Danceworks’ Mad Hot Ballroom and Tap Program has brought 550,000 hours of dance instruction to 25,000 fourth through sixth graders in primarily urban schools over the past 11 years, integrating these dance forms into the regular curriculum. The Danceworks Generations Program builds relationships between students and older adults in assisted living and adult day programs through dance and visual art instruction. The company also partners with schools and community organizations in customized residencies with diverse goals.
Next Actors, a summer theater for teens, is Next Act Theatre’s main education program. A multicultural group of area teens works with professional artists to create a musical play from their experiences and concerns and gives free performances to community centers and youth organizations.
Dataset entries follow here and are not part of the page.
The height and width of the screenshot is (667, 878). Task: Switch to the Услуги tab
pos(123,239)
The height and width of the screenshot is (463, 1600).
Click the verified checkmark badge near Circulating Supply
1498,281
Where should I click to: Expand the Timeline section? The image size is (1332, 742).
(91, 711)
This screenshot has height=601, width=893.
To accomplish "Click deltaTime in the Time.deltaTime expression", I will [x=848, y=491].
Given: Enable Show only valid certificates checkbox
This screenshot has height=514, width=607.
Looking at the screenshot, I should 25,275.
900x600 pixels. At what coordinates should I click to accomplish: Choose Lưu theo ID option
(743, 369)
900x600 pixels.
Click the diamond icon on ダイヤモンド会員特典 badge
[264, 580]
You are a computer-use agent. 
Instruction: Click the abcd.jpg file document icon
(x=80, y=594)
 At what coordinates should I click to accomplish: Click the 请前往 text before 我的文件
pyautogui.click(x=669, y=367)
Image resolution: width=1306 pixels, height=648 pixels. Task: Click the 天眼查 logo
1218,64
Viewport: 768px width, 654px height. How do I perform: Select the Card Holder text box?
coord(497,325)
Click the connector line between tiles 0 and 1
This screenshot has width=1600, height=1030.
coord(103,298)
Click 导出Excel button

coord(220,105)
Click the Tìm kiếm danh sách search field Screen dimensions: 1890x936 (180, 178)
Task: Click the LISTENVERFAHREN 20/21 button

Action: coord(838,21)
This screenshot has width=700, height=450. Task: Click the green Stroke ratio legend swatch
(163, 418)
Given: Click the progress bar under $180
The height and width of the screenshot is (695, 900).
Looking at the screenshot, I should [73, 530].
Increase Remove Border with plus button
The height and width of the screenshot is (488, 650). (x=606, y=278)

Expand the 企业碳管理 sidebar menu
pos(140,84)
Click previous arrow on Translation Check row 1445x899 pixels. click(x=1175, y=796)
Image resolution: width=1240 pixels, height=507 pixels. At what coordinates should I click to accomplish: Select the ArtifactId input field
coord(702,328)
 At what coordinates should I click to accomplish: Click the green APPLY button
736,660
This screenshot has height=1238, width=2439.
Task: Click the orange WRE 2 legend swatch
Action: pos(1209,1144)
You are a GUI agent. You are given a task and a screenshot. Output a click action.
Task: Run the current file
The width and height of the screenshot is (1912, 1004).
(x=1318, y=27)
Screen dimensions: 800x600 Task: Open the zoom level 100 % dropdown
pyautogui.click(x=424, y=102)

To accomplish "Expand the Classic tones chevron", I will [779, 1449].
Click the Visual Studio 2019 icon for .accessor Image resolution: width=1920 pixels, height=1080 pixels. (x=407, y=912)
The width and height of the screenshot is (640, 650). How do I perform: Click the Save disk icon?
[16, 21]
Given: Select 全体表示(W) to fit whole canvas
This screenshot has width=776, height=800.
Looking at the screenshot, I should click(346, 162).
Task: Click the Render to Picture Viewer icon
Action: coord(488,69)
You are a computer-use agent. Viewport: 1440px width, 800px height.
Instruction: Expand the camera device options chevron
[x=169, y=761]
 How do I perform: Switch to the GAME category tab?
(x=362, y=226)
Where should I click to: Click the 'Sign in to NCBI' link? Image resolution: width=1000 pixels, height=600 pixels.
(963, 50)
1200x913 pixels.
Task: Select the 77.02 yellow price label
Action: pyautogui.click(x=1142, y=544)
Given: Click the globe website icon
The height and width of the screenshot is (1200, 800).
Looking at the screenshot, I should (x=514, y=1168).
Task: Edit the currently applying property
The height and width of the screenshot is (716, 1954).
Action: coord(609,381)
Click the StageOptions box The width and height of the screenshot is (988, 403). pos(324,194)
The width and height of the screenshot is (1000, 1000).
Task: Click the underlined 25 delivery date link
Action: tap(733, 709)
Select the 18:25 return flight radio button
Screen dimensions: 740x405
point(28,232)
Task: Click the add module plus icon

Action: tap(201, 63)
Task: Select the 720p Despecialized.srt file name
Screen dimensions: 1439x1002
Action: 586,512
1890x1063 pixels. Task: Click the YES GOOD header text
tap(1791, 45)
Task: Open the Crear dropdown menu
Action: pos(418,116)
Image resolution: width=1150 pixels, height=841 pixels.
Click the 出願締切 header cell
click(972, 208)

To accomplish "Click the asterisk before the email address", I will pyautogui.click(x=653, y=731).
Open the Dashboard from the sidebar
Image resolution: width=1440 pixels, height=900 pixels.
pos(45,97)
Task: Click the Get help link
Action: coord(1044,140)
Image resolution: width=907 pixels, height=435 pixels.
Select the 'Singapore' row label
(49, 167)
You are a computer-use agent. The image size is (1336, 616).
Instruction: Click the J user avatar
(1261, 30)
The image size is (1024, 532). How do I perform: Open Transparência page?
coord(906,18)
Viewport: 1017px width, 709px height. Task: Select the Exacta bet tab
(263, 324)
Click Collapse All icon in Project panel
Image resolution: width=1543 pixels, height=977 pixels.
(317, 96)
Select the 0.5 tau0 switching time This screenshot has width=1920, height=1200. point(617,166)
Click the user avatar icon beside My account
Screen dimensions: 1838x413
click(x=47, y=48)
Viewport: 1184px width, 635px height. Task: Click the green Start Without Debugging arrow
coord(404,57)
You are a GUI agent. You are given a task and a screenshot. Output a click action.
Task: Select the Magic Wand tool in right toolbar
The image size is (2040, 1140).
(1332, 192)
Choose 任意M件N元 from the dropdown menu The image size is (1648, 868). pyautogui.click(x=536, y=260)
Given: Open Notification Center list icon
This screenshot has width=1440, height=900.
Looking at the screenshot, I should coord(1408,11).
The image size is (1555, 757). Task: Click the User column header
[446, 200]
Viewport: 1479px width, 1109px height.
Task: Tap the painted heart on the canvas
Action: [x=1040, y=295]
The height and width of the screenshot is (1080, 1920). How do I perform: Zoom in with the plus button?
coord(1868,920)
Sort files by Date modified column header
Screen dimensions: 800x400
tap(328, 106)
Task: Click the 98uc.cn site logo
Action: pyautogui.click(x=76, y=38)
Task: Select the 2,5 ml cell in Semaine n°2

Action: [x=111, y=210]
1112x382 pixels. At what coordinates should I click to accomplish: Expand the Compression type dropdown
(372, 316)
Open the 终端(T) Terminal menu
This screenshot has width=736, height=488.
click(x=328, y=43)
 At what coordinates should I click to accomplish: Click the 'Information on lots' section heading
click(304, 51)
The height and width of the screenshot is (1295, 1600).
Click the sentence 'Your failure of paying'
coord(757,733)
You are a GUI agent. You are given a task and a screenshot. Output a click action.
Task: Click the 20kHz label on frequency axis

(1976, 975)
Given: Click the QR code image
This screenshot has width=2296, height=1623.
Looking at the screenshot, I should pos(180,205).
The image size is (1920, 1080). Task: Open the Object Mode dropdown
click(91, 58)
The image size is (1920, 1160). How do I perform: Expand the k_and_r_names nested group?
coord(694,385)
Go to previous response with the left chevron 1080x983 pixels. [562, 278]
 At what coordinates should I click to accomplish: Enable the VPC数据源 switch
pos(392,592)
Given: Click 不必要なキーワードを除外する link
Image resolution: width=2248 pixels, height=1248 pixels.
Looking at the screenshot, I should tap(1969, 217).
Next Act also presents one deeply discounted student matinée of each of its main stage productions. Pre- or post-show classroom visits with performers are possible. A major student project, Across the Viaduct, about the history of Milwaukee race relations, is planned for April 2018.
Milwaukee Chamber Theatre teaches playwriting through its Young Playwrights Festival, a three-year cycle that includes high school playwriting residencies; a competition in which finalists are chosen by area theater professionals; and six cash award winners, staged readings and full productions for the top three playwrights.
In partnership with PEARLS for Teen Girls, Renaissance Theaterworks is starting a critical writing program this season for teenage women to foster a new and more diverse group of local theater critics. Students will attend performances, discuss themes and production strategies with directors and write short reviews for website publication. Mentors include educators, poets, journalists and theater critics, including the Shepherd Express’ Selena Milewski.
Skylight Music Theatre reaches more than 13,000 elementary, middle and high school students in 100-plus schools annually with eight programs that focus on creative thinking, musical storytelling, music analysis, theater appreciation, musical theater writing and performance in standard musical theater repertoire.
In Tandem Theatre Company offers student matinée performances and talk-backs for school groups and is working toward a student summer theater program.
In addition to those mentioned above, many other community organizations and arts groups are dedicated to providing arts education to school children in the Greater Milwaukee area, among them Cre8te MKE, Arts at Large, Waukesha Civic Theatre, Artists Working in Education and the Wisconsin Conservatory of Music. The Conservatory’s Instrument Drive, to be held Sept. 22-24, encourages Milwaukeeans to donate used musical instruments and equipment. Following the drive, donated instruments will be cleaned and repaired and put into the hands of under-served youth who cannot afford them throughout Southeastern Wisconsin.